Author: Mishra SK, Singh P, Bunch SJ, Zhang R.
Department of Neurology, Keck School of Medicine, USC, Neurology Department, GLA and Olive-View UCLA Medical Center, CA, USA.
Conference/Journal: Ann Indian Acad Neurol.
Date published: 2012 Oct
Other: Volume ID: 15 , Issue ID: 4 , Pages: 247-54 , Special Notes: doi: 10.4103/0972-2327.104328 , Word Count: 262
The ancient mind and body healing methods of yoga recently sparked fervor in the scientific community as an alternative and complementary means of therapy. Since the World Health Organization officially began promoting yoga in developing countries in 1978, yoga has been cited for its therapeutic potential and has been widely recognized in Western culture. However, as an increasing number of people practice yoga for remedial purposes, researchers raise two important questions: 1) Is yoga a valid complementary management and rehabilitation treatment modality? 2) What conditions show promise of treatment with this intervention?.
This review article uses comprehensive scientific, evidence-based studies to analyze the efficacy of various basic and applied aspects of yoga in disease prevention and health promotion. It specifically intends to expose the effects of yoga in neurological disorders, particularly epilepsy, stroke, multiple sclerosis, Alzheimer's disease, peripheral nervous system disease, and fibromyalgia.
MATERIALS AND METHODS:
Information was gathered from various resources including PubMed, Ovid, MD-Consult, USC, and U.C.L.A. libraries. Studies were selected and reviewed on the basis of sample size, control, randomization, double-blinding, and statistical analysis of results.

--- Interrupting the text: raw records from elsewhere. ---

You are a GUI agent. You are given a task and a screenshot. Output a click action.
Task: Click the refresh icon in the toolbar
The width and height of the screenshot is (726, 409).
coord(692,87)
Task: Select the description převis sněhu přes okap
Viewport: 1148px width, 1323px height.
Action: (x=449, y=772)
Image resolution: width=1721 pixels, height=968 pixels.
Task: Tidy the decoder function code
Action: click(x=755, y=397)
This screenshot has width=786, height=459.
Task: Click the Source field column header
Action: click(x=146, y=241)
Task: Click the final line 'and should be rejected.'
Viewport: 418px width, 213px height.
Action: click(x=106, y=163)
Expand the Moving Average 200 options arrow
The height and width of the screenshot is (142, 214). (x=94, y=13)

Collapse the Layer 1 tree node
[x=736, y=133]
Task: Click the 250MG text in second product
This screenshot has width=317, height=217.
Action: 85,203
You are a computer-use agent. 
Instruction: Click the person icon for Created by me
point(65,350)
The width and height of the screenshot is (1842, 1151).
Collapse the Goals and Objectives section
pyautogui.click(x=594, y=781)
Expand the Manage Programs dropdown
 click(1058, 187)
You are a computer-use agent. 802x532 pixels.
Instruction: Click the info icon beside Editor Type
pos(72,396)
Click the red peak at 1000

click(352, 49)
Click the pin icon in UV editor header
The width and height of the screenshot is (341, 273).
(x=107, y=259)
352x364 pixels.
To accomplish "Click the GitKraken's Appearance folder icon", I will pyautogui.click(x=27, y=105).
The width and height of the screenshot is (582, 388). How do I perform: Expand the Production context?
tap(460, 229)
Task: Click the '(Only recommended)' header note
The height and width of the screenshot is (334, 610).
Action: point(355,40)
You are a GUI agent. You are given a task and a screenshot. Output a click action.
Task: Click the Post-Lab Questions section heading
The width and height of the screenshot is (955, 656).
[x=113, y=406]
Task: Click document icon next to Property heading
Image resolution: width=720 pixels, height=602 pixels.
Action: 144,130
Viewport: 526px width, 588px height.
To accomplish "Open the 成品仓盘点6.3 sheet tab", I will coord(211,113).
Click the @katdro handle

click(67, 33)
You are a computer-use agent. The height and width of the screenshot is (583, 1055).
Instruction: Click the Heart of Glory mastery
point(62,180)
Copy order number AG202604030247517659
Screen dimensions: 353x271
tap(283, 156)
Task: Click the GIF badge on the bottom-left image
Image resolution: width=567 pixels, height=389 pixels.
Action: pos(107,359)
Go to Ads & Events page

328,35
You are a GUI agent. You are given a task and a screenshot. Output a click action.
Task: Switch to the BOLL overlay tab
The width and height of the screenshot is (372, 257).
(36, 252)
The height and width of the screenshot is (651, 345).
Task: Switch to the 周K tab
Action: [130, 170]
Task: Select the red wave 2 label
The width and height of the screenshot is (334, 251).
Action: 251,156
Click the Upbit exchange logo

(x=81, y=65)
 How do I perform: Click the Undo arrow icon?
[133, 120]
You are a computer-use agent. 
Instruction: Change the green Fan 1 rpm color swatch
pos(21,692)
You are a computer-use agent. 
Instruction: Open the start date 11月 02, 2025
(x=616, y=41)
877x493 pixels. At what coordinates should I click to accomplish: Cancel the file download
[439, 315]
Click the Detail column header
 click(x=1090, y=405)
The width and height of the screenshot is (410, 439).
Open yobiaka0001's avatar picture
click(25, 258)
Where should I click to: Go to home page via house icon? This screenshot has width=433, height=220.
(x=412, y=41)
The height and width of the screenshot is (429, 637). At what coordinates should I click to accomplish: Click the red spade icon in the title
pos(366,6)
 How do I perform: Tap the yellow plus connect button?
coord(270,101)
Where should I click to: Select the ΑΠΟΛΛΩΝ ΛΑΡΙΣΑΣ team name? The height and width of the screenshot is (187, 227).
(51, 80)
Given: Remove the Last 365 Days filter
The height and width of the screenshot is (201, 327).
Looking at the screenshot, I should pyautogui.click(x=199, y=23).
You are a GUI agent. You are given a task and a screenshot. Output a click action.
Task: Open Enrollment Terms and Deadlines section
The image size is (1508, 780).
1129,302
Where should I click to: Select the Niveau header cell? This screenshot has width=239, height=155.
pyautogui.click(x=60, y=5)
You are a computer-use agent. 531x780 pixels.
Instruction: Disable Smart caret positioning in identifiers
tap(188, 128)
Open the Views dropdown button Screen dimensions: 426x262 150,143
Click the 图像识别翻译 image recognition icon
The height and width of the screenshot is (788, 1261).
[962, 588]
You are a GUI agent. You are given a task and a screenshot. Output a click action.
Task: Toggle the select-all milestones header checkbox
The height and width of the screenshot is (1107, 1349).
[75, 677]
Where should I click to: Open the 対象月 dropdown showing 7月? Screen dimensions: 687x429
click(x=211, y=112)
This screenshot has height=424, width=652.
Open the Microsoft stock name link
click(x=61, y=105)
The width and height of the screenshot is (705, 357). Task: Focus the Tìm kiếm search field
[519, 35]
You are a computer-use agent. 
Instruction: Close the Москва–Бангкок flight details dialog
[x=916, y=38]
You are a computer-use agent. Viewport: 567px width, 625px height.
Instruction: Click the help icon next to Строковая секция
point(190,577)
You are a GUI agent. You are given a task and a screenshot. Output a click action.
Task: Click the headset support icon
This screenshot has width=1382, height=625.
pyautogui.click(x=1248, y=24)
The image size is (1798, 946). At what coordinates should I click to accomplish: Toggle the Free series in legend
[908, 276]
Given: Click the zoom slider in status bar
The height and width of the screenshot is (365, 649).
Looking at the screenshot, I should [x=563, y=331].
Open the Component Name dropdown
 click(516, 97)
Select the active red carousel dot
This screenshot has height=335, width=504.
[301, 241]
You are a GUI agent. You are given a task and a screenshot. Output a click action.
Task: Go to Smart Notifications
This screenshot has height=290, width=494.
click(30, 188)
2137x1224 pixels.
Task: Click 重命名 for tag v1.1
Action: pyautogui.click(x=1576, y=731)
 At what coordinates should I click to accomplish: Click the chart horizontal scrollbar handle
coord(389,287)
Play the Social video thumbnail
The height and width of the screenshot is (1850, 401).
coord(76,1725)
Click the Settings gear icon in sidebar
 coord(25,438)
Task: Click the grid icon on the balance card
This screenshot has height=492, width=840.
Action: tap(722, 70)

The pratice of yoga and meditation demonstrates statistically encouraging physiological and psychological improvements in the aforementioned neurological disorders. However, there were certain flaws and inadequacies in the study designs employed to evaluate the same. A critical analysis of these studies is presented.
With the aim to focus attention on this widespread yet largely unexamined treatment modality, this paper seeks to provide direction and support for further research necessary to validate yoga as an integrative, alternative, and complementary therapy.